Identity theft involving housing fraud occurs when an identity thief obtains a home with a mortgage loan or more commonly when the identity thief rents housing. It also includes “home takeover” by the thief.
This type of identity theft may lead to other types of identity theft such as utilities and insurance fraud. Once the thief has housing, they may need or be required to obtain insurance. When they order utilities they will likely put those utilities (gas, electric, water, telephone and cable) under the same alias that was used to obtain housing.
Housing fraud also occurs when identity thieves pose as the homeowner and obtain a loan or mortgage against a victim’s property or sell the victim’s property. This is another reason why it is critical that local governments limit the accessibility of mortgage documents and social security numbers through the web.

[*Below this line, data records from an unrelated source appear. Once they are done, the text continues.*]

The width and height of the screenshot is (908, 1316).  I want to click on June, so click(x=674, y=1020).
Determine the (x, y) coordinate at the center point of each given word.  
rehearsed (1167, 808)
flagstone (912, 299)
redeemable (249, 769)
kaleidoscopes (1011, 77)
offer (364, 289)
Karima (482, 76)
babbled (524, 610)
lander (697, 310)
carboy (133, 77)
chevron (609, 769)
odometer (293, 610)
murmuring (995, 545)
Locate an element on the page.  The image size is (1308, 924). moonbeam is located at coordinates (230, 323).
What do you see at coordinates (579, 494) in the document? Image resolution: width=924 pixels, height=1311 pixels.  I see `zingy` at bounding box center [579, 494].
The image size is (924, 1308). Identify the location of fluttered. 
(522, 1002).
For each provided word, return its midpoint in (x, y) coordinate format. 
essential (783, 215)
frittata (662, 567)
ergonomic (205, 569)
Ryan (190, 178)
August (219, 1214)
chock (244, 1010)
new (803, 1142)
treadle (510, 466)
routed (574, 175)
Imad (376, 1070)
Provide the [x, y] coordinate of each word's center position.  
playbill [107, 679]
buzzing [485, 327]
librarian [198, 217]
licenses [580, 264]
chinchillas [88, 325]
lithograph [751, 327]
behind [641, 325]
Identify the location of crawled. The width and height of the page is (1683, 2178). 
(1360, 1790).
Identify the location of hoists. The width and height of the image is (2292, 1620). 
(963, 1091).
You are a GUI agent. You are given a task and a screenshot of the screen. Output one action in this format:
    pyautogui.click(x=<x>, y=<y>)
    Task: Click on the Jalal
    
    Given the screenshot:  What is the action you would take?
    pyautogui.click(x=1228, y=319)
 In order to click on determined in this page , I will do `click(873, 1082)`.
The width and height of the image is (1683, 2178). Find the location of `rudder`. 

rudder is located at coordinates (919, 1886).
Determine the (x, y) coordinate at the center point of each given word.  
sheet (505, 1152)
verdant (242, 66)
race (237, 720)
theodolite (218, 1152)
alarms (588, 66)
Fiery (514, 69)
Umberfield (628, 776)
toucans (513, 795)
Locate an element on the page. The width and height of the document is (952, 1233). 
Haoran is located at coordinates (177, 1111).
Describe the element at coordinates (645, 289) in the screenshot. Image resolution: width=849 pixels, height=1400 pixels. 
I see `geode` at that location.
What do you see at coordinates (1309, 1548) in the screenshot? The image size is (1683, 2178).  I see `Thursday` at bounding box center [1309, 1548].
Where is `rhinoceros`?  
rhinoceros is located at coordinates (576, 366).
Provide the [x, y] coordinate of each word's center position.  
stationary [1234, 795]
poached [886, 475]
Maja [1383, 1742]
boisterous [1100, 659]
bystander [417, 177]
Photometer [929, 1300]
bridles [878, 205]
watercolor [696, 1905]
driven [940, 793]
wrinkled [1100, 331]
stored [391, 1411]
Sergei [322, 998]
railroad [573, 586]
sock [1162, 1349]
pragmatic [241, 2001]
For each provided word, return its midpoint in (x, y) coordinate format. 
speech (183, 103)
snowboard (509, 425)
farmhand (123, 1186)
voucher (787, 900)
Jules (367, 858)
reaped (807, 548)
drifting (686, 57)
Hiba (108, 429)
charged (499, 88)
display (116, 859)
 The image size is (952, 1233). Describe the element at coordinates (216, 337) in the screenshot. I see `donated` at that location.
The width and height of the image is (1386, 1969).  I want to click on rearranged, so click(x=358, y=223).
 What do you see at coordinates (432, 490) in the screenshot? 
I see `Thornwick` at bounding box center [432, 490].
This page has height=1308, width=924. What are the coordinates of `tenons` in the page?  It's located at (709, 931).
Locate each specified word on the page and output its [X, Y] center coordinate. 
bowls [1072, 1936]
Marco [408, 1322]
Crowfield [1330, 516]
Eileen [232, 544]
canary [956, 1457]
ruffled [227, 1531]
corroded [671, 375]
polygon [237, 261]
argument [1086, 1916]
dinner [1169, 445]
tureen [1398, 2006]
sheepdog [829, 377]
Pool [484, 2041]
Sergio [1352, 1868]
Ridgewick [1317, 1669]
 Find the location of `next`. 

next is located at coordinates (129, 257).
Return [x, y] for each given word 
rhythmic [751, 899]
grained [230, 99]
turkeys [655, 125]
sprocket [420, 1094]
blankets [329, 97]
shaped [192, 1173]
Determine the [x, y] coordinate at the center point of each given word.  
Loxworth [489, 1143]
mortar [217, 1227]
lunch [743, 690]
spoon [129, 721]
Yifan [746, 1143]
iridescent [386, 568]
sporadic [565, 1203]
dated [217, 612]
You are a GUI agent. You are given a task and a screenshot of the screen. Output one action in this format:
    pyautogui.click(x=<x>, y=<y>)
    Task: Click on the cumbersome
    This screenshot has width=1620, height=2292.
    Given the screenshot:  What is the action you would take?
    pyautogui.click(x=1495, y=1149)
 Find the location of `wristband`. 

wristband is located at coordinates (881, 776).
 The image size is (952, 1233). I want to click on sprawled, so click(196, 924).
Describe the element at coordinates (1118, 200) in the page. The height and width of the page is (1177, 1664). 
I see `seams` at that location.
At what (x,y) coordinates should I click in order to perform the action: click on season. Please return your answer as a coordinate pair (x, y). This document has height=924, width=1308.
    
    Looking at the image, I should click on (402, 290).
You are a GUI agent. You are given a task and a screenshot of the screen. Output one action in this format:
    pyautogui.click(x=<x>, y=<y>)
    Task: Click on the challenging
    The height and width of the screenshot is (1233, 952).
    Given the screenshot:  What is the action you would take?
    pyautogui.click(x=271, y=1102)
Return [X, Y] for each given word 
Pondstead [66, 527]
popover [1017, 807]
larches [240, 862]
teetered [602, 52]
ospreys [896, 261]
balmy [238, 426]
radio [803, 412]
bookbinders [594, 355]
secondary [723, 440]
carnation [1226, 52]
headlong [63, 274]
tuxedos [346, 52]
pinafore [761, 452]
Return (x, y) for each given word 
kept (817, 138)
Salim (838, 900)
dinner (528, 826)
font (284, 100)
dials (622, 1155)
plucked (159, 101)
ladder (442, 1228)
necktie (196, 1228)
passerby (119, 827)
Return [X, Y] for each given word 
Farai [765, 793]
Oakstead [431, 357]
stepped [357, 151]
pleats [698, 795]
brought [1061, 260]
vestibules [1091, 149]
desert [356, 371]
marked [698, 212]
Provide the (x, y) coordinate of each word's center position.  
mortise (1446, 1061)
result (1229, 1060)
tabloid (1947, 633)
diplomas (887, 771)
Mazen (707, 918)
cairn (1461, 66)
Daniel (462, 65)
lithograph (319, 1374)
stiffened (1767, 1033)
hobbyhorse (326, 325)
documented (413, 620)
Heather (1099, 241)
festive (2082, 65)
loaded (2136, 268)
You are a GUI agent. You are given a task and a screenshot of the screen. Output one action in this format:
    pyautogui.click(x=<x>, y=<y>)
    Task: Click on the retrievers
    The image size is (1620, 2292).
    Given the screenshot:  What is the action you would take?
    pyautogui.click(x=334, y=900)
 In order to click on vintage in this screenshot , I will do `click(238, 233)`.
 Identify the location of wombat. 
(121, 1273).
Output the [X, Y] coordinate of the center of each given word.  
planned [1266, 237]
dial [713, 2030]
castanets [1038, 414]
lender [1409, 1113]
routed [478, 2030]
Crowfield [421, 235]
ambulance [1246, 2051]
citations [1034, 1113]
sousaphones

Today, rental housing may be obtained without providing a social security number. Some local governments bar landlords from requiring prospective tenants to provide their social security number on a rental application. The purpose of these regulations is intended to create safe havens for illegal immigrants, felons and others. Although some may argue that such bans are intended to protect social security numbers of consumers. But often, the same local governments that ban landlords from requiring social security numbers are the ones that make social security numbers and other sensitive information web accessible to anyone with an Internet connection.
This practice may result in ambiguity in the identity of the applicant when credit reports are used to verify the applicant’s credit worthiness. Landlords need to be careful to use additional verifiers such as the date of birth and previous addresses to confirm that the credit report corresponds to the applicant and not someone else with the same first and last name.
Despite local government efforts to prevent landlords from obtaining an applicant’s social security number and to create safe havens for illegal immigrants, the Federal Red Flags Rule provides an additional check against these policies. Under the Red Flags Rule (a law), utility companies are required to validate the identity of the person opening any new utility account. If utility companies comply with the Red Flags Rule, identity thieves may be denied services, and as a result, they may not be able to comply with a lease by obtaining utilities in their name. Many major utilities are currently complying with the Red Flags Rule. Compliance is required by November 1, 2009.
Identity theft can affect many different facets and create a complicated situation for the identity theft victim to untangle.